A Practical Man and Modern Medicine/ Sunday September 26th, 2010

My father hiking a year ago in the Cascades

Today on the phone, my 87-year-old father asked me to be his patient advocate. He is facing tough health care decisions over the condition of his heart, and is scheduled for surgery in a week. He is a practical man, bright, charming, and articulate, with no cognitive deficits that I can detect. He told me where his Living Will and Advanced Directives are, where he wants his body donated for medical research, and what to do when his CD matures (he’ll be in surgery) so that he can roll it over to a money market account. He says he needs access to the money for his after-hospital care, in case he survives surgery. I am thinking about the health policy issues within all of this: 1) heart failure accounts for the largest portion of Medicare expenditures, 2) none of his doctors have talked with him about what all is involved with this surgery, or what quality and quantity of life he can hope for afterward, and 3) home care provided by family members is not well supported (financially and otherwise) in our country. As his daughter and as a family member embedded in the health care system, what do I do with this information?

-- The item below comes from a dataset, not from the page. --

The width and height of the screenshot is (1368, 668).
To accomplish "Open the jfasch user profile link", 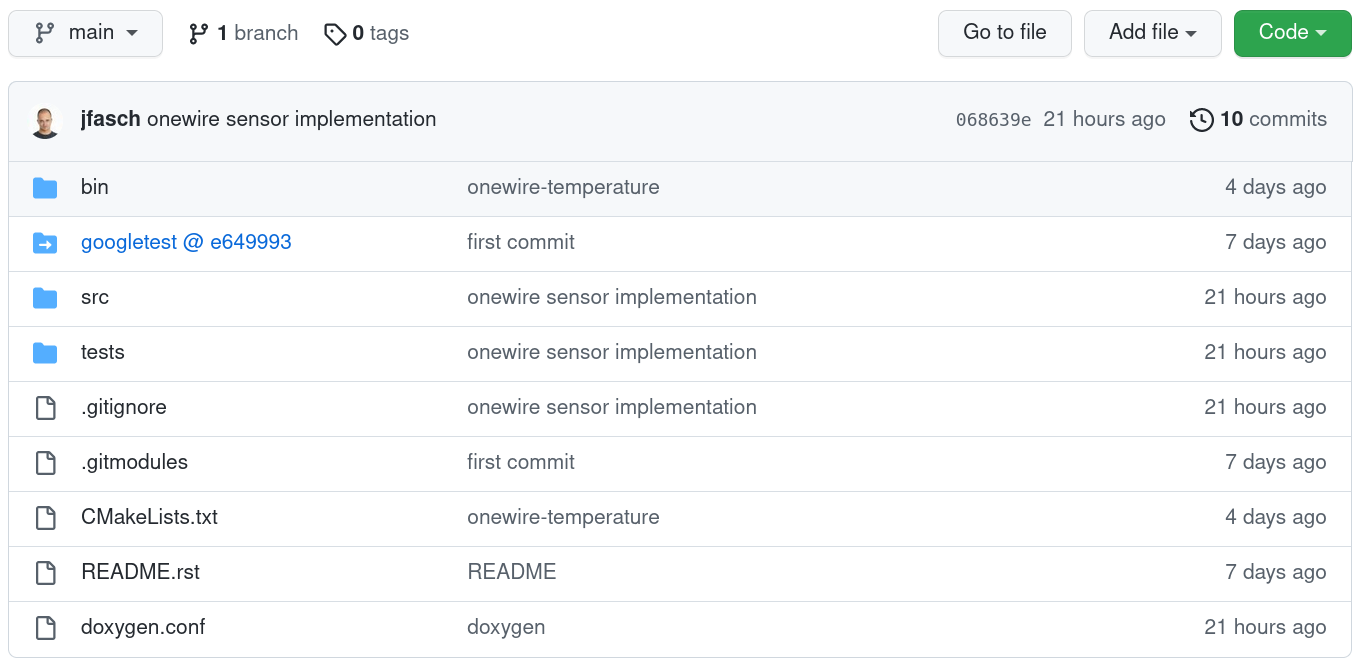I will click(110, 119).
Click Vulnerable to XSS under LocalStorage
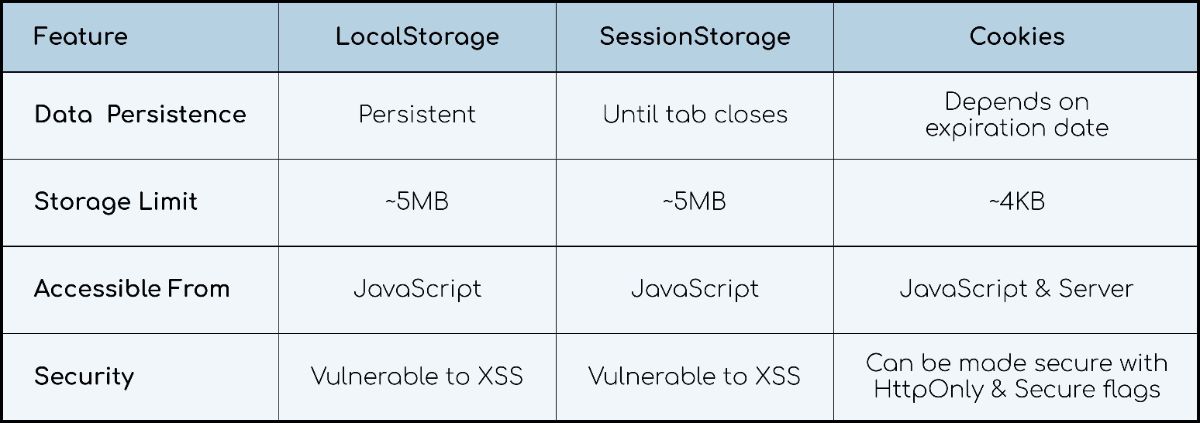 click(417, 377)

Perhaps there is a story here for possible future submission to Health Affair’s Narrative Matters (http://www.healthaffairs.org/NM.php). (Note: if you are interested in health policy and narrative and don’t know about this already, it is a wonderful non-technical resource). I even look up the submission guidelines. Coping comes in strange forms for someone like me who has always been a compulsive writer. I take some comfort in having read today that Roald Dahl did something similar when his favorite daughter Olivia died of complications from measles. He supposedly wrote out a very dispassionate account of the events surrounding her death. He wrote this in a school notebook and stored it in a desk drawer in his writer’s hut. (I do realize the important difference here between public and private musings, a topic for a future blog entry). Maybe this is a heavy topic to start out a blog on. But it is real and it is in line with the sorts of things I want to deal with in Medical Margins: the intersection of story/narrative and health care, and of people and topics that are marginalized. My Dad agrees to have parts of his story told here. As I said, he is a practical man.